Copy the lines below that contain "agent".

**Available data**
------------------------

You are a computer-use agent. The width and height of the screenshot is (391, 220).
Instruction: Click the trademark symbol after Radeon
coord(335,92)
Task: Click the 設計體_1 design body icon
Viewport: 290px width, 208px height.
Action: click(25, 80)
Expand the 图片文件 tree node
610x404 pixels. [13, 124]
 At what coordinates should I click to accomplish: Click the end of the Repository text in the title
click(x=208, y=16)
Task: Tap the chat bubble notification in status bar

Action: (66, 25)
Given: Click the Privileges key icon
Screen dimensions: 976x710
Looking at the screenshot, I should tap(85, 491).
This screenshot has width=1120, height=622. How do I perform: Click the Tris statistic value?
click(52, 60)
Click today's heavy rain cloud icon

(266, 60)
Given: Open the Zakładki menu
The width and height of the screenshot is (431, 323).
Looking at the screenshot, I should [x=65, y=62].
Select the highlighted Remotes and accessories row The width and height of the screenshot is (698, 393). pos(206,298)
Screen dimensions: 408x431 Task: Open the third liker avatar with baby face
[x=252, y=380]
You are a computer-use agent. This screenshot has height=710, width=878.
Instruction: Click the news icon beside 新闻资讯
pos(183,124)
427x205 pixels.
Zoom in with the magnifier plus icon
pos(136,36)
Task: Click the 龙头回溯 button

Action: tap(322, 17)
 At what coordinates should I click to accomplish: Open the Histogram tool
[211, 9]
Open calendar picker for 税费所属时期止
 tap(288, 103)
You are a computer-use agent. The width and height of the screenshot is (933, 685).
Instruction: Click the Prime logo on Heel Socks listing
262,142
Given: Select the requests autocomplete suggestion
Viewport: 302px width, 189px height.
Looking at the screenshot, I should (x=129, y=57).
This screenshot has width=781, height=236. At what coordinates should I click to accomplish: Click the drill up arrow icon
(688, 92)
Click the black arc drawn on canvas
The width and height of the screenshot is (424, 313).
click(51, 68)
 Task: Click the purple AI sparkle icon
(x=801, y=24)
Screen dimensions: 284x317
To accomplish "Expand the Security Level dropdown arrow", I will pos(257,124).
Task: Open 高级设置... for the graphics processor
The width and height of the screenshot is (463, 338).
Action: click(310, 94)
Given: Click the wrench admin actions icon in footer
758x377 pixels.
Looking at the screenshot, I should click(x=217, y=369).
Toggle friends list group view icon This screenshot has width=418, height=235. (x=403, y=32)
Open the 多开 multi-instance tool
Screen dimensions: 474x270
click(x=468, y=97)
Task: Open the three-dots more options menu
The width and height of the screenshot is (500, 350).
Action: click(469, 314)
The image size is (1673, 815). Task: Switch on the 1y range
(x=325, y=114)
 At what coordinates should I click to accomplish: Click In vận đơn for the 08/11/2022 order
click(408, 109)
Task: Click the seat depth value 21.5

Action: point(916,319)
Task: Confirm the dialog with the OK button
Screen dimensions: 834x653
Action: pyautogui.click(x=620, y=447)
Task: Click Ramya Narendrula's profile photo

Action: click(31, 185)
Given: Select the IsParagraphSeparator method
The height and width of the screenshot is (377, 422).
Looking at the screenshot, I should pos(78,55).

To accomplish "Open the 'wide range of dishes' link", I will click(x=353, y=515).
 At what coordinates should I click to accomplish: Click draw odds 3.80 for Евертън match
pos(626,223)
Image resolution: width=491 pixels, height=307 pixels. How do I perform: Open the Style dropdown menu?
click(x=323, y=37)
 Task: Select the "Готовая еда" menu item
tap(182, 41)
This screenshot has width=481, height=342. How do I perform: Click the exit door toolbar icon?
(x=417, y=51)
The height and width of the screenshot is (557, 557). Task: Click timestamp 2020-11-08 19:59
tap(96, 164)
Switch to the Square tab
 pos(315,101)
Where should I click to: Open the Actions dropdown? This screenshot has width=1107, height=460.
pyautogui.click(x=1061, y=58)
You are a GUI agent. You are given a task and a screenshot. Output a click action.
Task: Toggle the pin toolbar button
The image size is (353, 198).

------------------------

**Written solution**
You are a computer-use agent. The width and height of the screenshot is (391, 220).
You are a computer-use agent. This screenshot has height=710, width=878.
You are a computer-use agent. The width and height of the screenshot is (933, 685).
You are a GUI agent. You are given a task and a screenshot. Output a click action.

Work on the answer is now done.